I brave watching the GOP convention

I brave watching the GOP convention

Aug. 29, 2012

By John Seiler

I watched the Republican National Convention speeches yesterday evening the only way possible: by sipping bourbon. It was obvious the whole thing was scripted to project a TV image of the GOP as cuddly reformers.

I also got dizzy, and not from the bourbon. Behind the podium the GOP architects erected giant flat-screen TVs that projected swirling images, usually the red and blue parts of the American flag. It was like a psychedelic, tie-died light show from a 1960s rock concert, although with one disorienting color instead of many.

The first part showed that the GOP also includes minorities. Sensibly, they put up candidates with a good chance of winning: Mia Love, a black woman running for the U.S. House of Representatives from Utah and Ted Cruz, a Latino running for U.S. Senate from Texas, whom I’ve written about. Both had immigrant stories, Love’s family from Haiti and Cruz’ from Cuba. Both were pretty good, although I had to flip the TV channels to hear them because some of the broadcasts skipped these speeches. Media bias? Perhaps.

Ann Romney’s speech was supposed to “humanize” her husband, Mitt. Most pundits said she succeeded. It didn’t matter to me because, like Ann and Mitt, I’m from Michigan and grew up with his father, George — who eerily resembles his son — as governor in the 1960s.
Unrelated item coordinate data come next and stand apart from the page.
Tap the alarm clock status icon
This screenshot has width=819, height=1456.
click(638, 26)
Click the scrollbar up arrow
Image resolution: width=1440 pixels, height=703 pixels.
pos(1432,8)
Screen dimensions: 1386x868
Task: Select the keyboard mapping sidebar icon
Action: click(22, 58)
I’m still ticked off that George dissed the great Barry Goldwater at the 1964 Republican Convention in San Francisco.

Ann was supposed to close the “gender gap” her husband has with women supporting President Obama more than him. But why don’t the media also talk about the the other “gender gap,” the one where men support Romney more than Obama?

Gov. Chris Christie then gave a speech more about his own story than about Mitt, whom he got to only after the speech was half over. But Christie had a good story about political courage, challenging the government-worker unions, cutting spending and slashing taxes. He also joked about his weight earlier in the day. He may have gained some pounds from earlier.


The GOP platform also is finished, and runs to 54 pages, which is way too long. The U.S. Constitution is six pages. It starts out talking about “The American Dream.” Which reminds me of the late George Carlin’s quip that it’s a dream because, “You have to be asleep to believe it.”

The platform’s title is “We Believe in America,” which is similar to the Romney campaign slogan commanding “Believe in America,” also the title of his 150-page campaign book. Who said Republicans didn’t believe in recycling? But it reminds me of that old X-Files poster, “I Want to Believe.” Only the belief isn’t in flying saucers and little green men, but that Republicans can cut spending, end inflation and restore prosperity — instead of doing the opposite as they did the last time they ran the show under Bush and the Republican Congress.

Except behind the scenes donating cash, Californians were unseen in the presentation at the convention. What a change from the Nixon-Reagan era, when Californians ruled the roost. Maybe if the party stopped putting up candidates like Arnold Schwarzenegger and Meg Whitman for governor it might be taken more seriously.